The first day I spent time thinking about what we should do, how we should celebrate our love in a ritual once more & celebrate it’s endurance through the rough times, I felt overwhelmed by my own lack of creative ideas. I knew it was a stupid thing to beat myself up over, but I used it as another weapon against myself. I thought, “If I were more like this person I admire, I’d be coming up with something wonderful…” I thought, “If I were a real artist, a truly creative person, I would have more ideas about this.”
I talked with Edward about it that night & he suggested we go to a cabin in the woods for it. This sparked ideas! I spent the next morning searching for the perfect cabin to rent & found one only 15 minutes from us. It was a renovated A-Frame cabin – we’d have the ceremony/ritual upstairs & then go take photographs together in the woods. I knew what I was going to wear. I tried it on to make sure it still fit.
I started a mood board in my studio with photographs of the cabin & some of the nature surrounding it. I included a photograph of me in the dress I would wear, some handwritten notes about a script I was working on for the ritual & about being barefoot in the woods. I pinned up the golden leaf earrings I wore when Edward & I originally got married in December of 2016.
I texted him the ad for the cabin while he was at work and he said it looked perfect. I showed him my mood board when he got home. I’d scheduled our weekend for August 10-12th. But then we looked at his work schedule – the weekend wasn’t going to work. He would have to work way too many consecutive days at the hospital to make the weekend away possible. I felt rather devastated.
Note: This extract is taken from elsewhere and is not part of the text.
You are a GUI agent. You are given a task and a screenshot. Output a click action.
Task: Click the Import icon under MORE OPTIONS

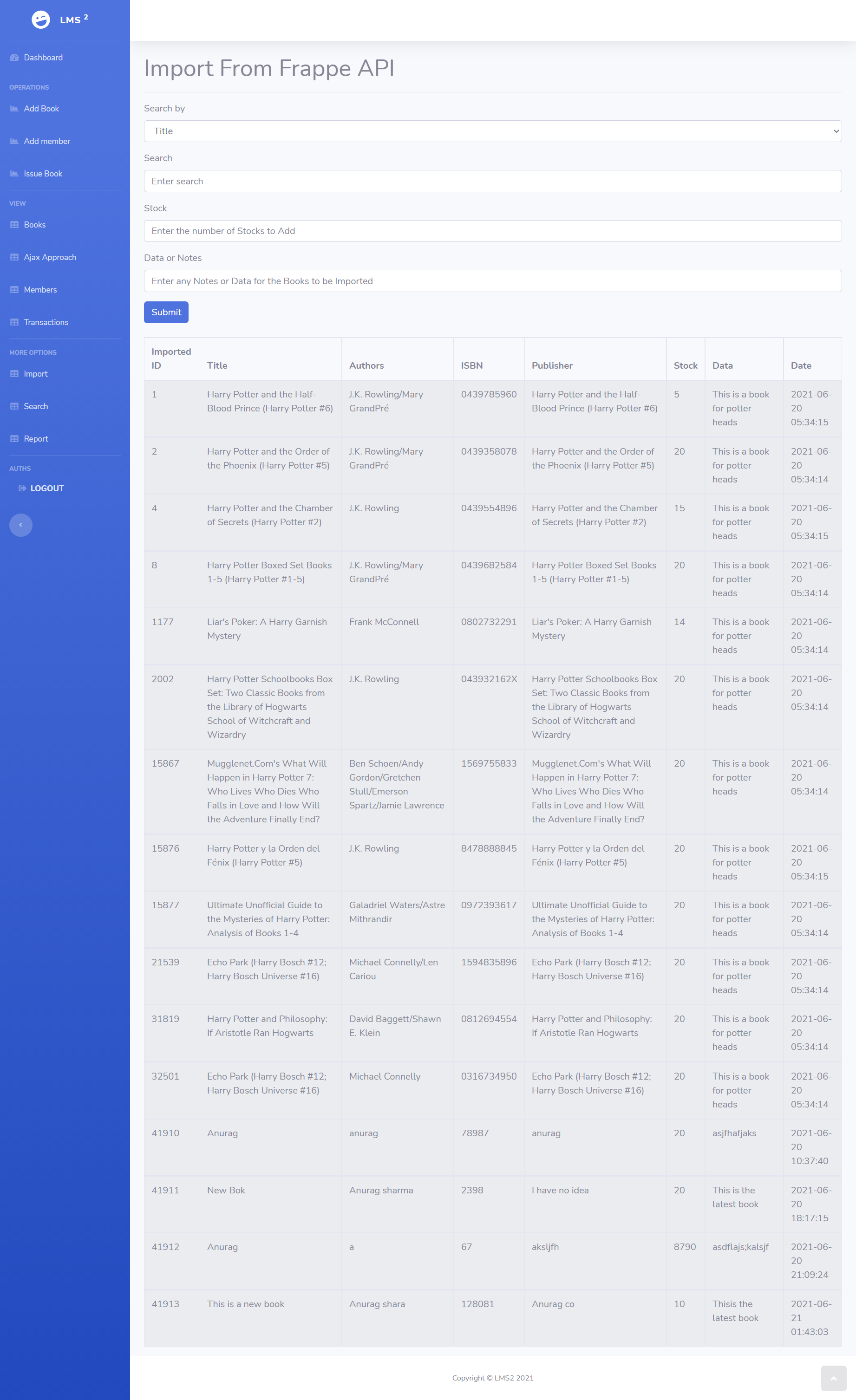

I took the photographs of the cabin off of the mood board.
I decided to follow in someone’s footsteps that I’d witnessed from afar. I would create a universe for us here, in a room of our own little rented house. I spent a lot of time searching for supplies & things we could use. How does one create a little universe to hold a little ritual in? It would be just the two of us, like our wedding, like we like it.
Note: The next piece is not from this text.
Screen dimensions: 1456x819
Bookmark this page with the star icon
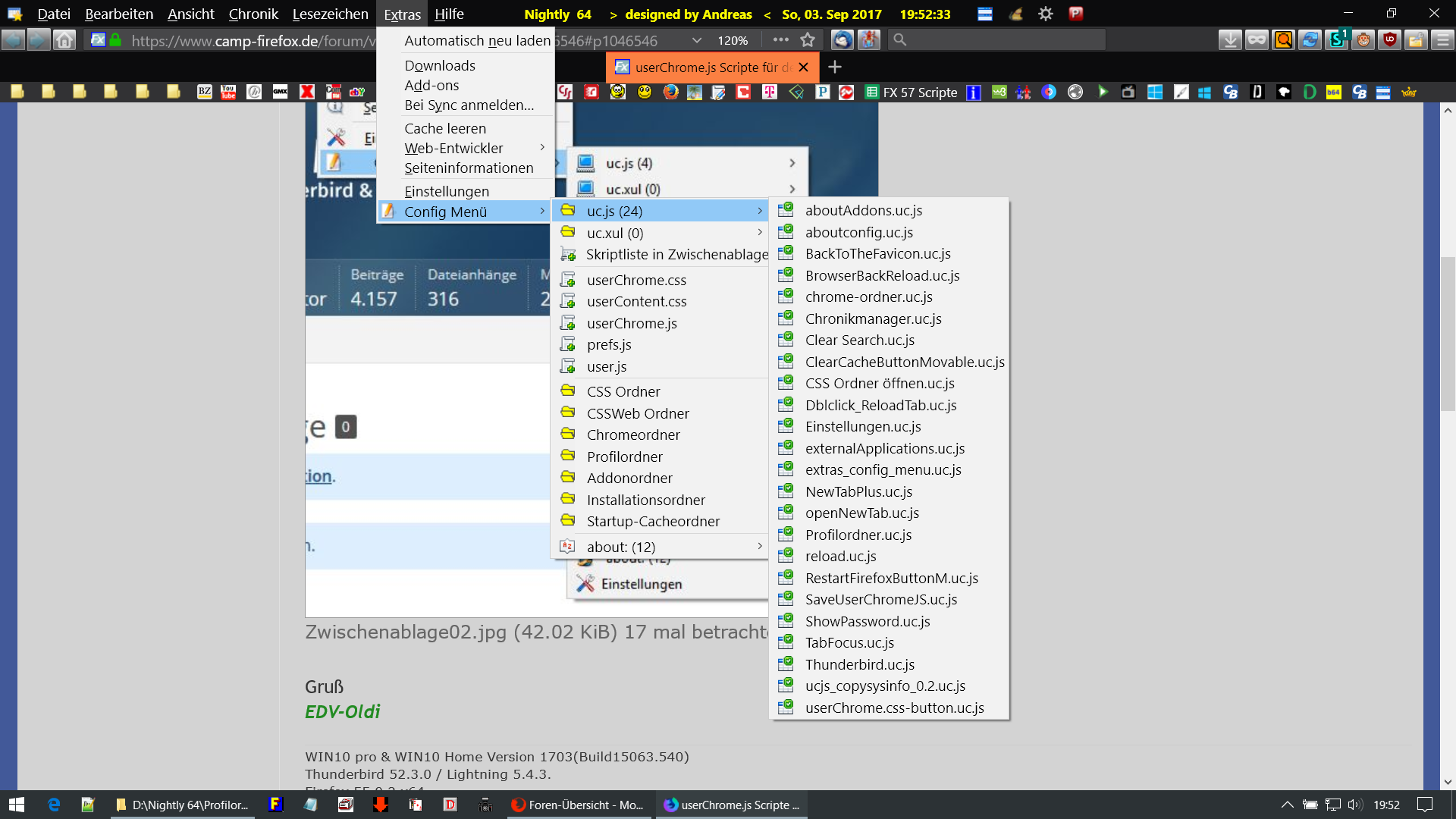[x=808, y=40]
I created a new mood board. It’s still a work in progress. I’ve spent a lot of time online searching for a new ring to wear on my finger, to honor this re-commitment. I still haven’t found one. We haven’t set an exact date for this secret ritual in a secret universe yet.
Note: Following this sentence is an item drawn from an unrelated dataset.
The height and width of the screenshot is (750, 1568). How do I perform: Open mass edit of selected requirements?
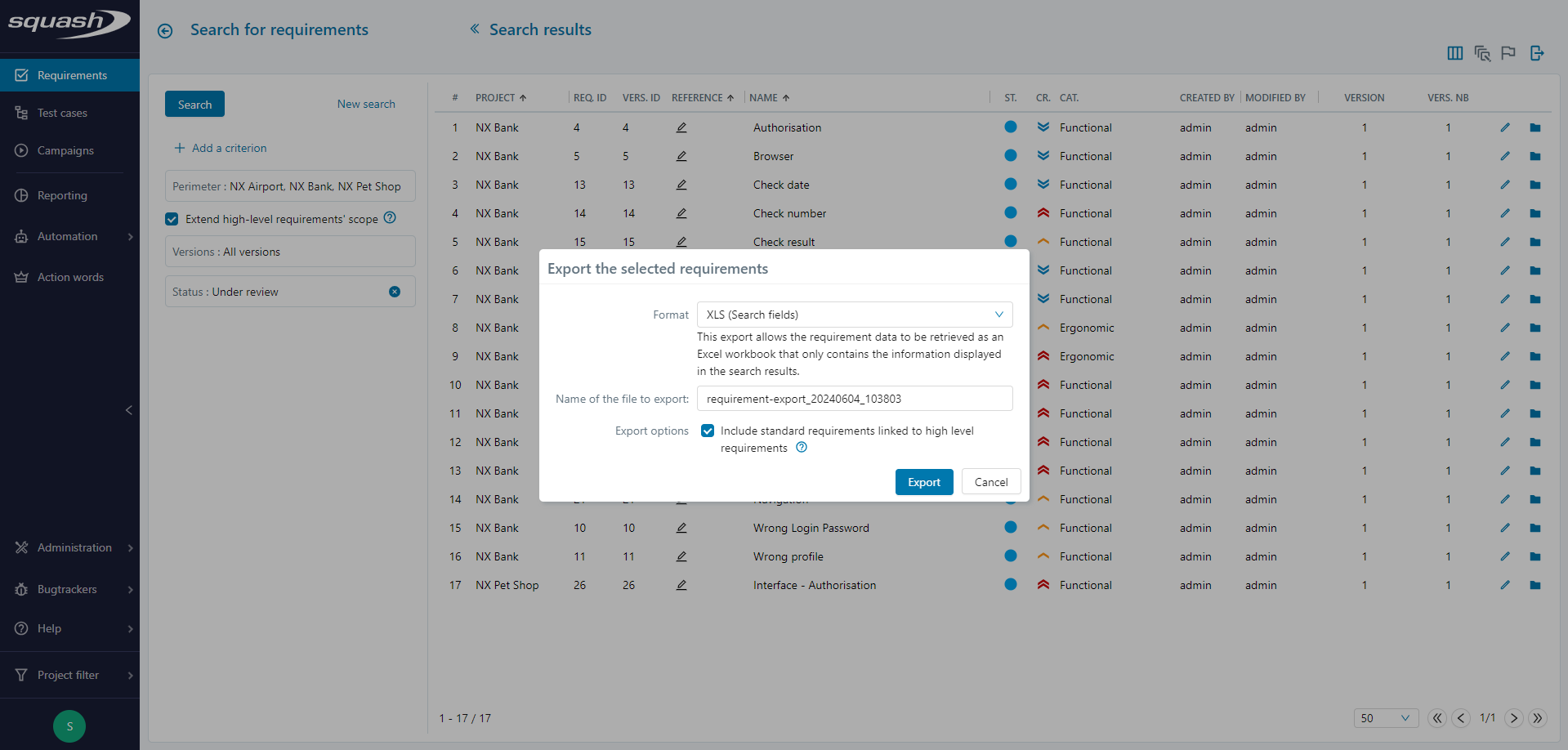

At first I was disappointed that Edward didn’t have the extra time/energy to collaborate with me in planning this. Then I changed my perspective. I decided I would create a world and invite him to join me in it. I sent him an actual invitation.
Here is a photograph of the original very beginnings of the “cabin in the woods” ritual mood board:
Here is another photograph of the one I am working on now. I’m writing a script for us. We are going to get intergallactic style glitter EVERYWHERE & it’ll take forever to get cleaned up & it’ll be a ball.
This is the beginning of the invitation I made for him. The invitation was quite long but the rest is just for him, not for the internet.
“To My Love, My Edward, My Muse,
Join me in an (admittedly cheesy) world I am creating for us, a secret universe within our real lives, within one part of one room of one rented house in Montgomery, AL.
It’s meant to be a brief shelter from the struggles that life & being human inevitably create for two people who are crazy about each other. We will be safe there. We can be one again – two people looking into each other’s eyes while also hopefully seeing into the future & seeing no end to their togetherness. We can feel safe in the illusion that this little pause will last forever, that we will never have to leave the warm & cozy universe I am creating. I can pretend, for that bit of time, that life will always feel this way.”